Je veux traduire cette notion de faux-semblants, de mixture entre vrai et faux, en accentuant l’utilisation des artifices du maquillage et du costume : chaque nouvelle apparition du personnage sera prétexte à arborer une nouvelle tenue, une nouvelle coiffure. Cette fréquence de changements mènera à une évolution du costume, et donc de l’image du personnage. Comme les costumes, les accessoires seront de couleurs choisies en fonction de la personne à qui ils appartiennent ou du lieu auquel ils sont liés et constitueront un important appui de jeu.


Je donnerai une véritable fonction aux objets : d’une part, il s’agira de les utiliser pour leur présence plastique (un renard blanc, une couverture - doudou) et d’autre part je développerai un travail autour de la prise en compte, de la manipulation de l’objet et du contact avec celui-ci, qu’il soit partie du décor, vêtement ou accessoire.
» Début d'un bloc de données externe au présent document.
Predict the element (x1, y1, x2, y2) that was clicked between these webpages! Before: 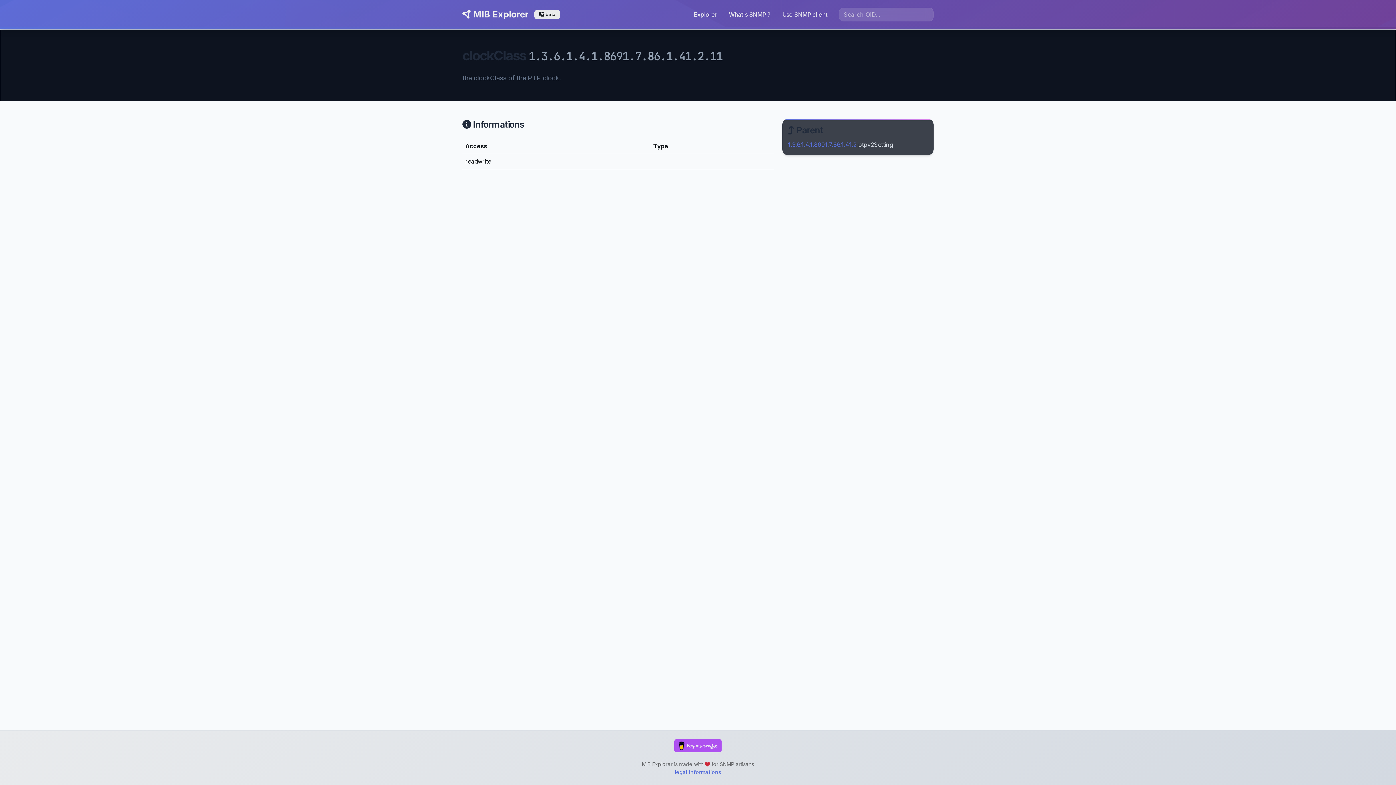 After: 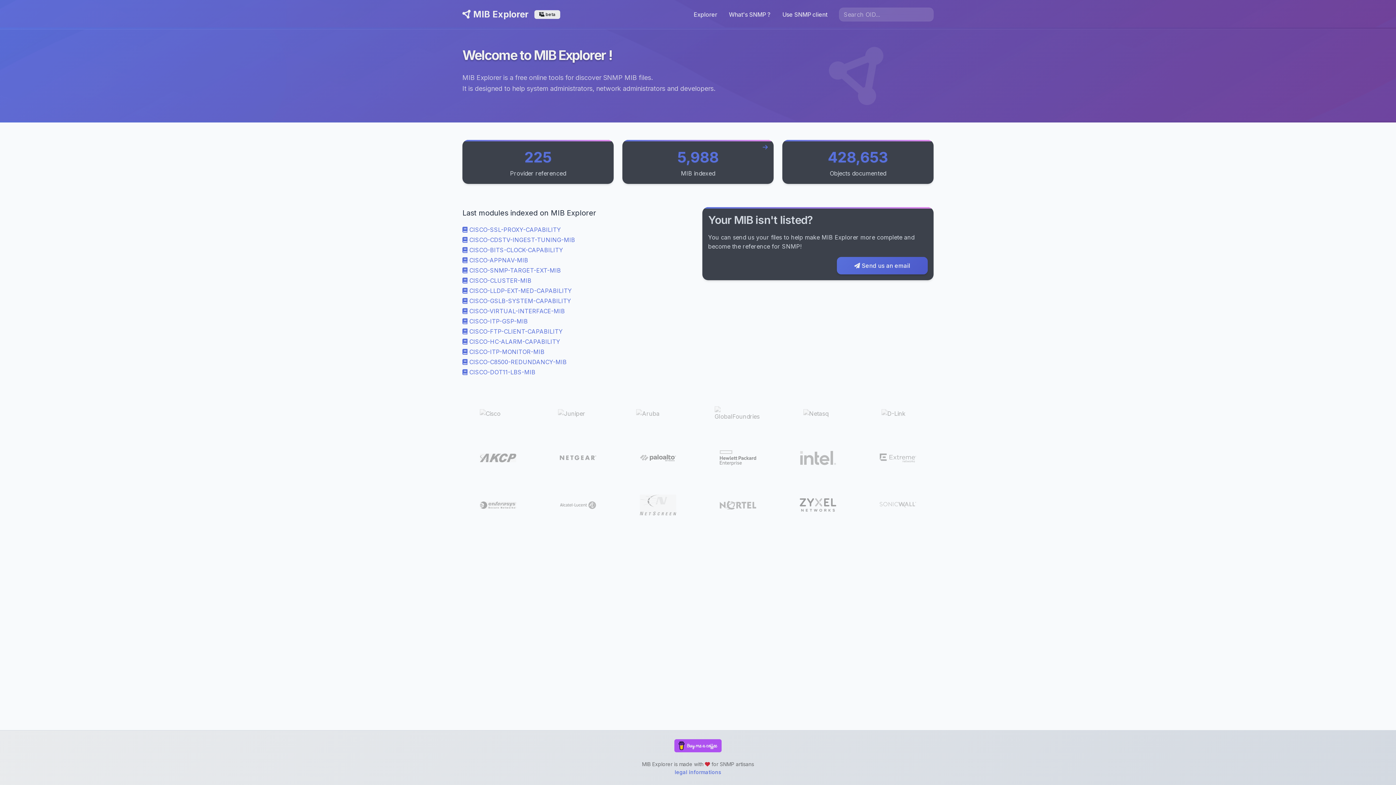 Action: bbox: (688, 6, 723, 22) label: ExplorerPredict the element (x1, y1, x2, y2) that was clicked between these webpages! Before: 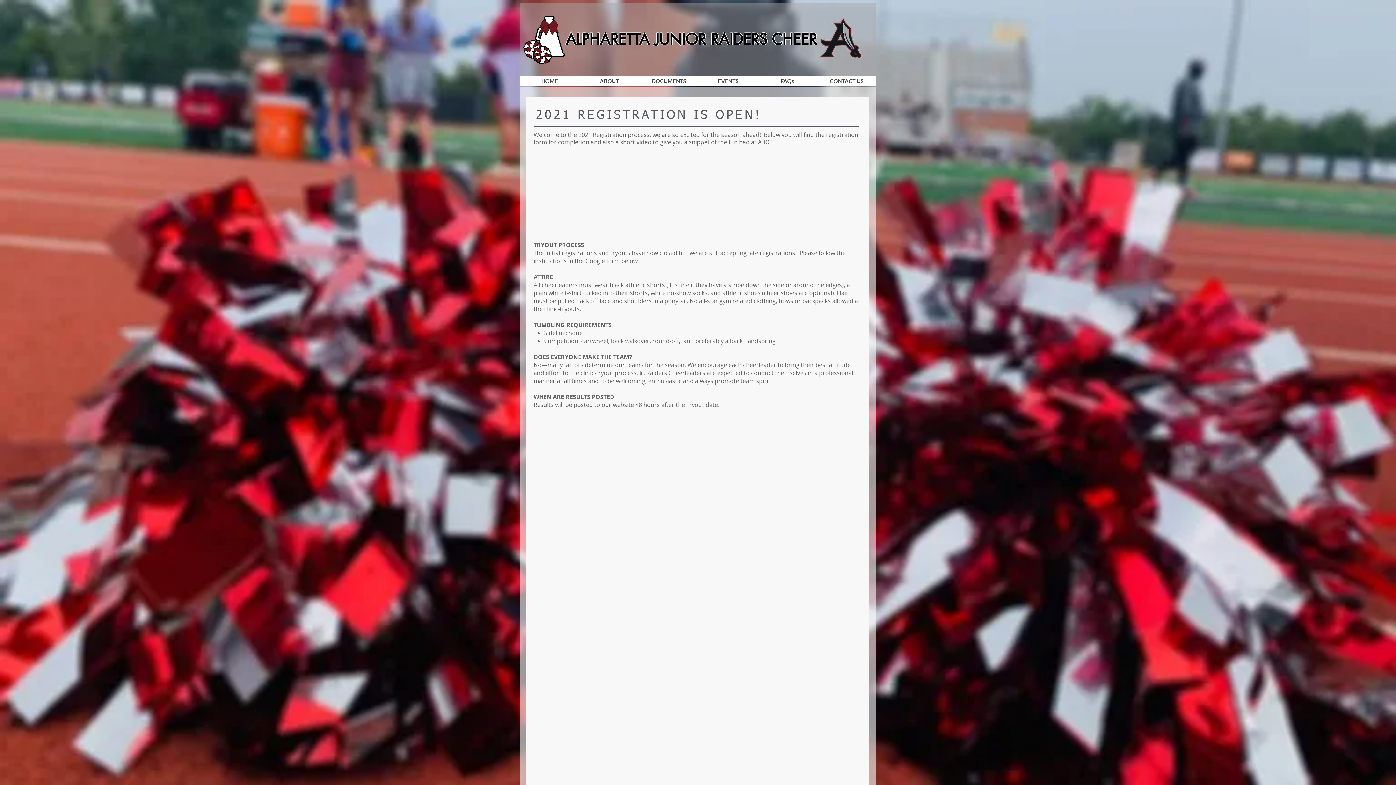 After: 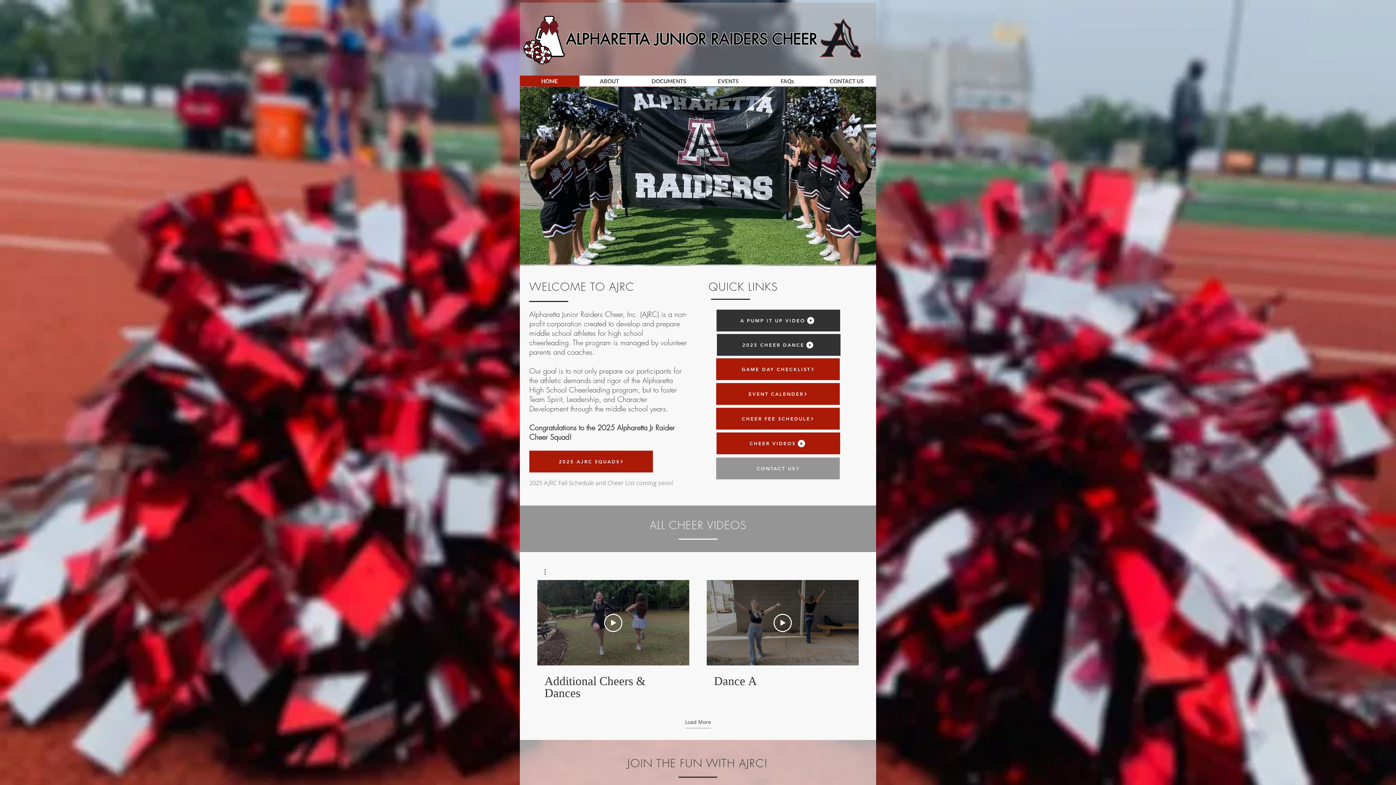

En lien avec la notion de mascarade, on jouera avec la matière-tissu à partir de pistes comme : s’emballer, se draper, se cacher, se parer, se voiler, se dévoiler, se devêtir, s’emmitoufler…
Ayant envie d’aborder la mise en scène aussi comme un travail pictural, j’utiliserai les lignes, formes, matières, couleurs (drapés, volumes, traînes de tissu…) des objets et vêtements afin de composer des images en les agençant.
Je me servirai encore du placement des corps et de leur « tracé » dans l’espace (divers niveaux de hauteur, variété des positions corporelles…) pour trouver des équivalences plastiques au sens des situations et de l’action.


2) LEUR ENVIRONNEMENT
a) Scénographie
Le lieu représenté est la pièce à vivre du couple Madre-Irina. Contrairement à la sur-exposition des costumes, je créerai un décor « invisible » et donc multiple, une sorte de non-décor. En partant de l’idée de plateau nu, de la boîte noire du théâtre, il aura pour vocation de tenir le rôle d’un espace mental où inconscient, fantasmes et fantômes du passé pourront s’exprimer. Par là, sans pour autant être abstrait, l’intérieur de la maison de Madre et Irina pourra tour à tour se lire comme l’image d’un No-man’s-land désolé, d’une cave, d’une cellule de prison, d’un terrier, d’un abri, d’un caveau, d’une zone de quarantaine, d’un grenier où ont lieu des jeux d’enfants interdits, etc…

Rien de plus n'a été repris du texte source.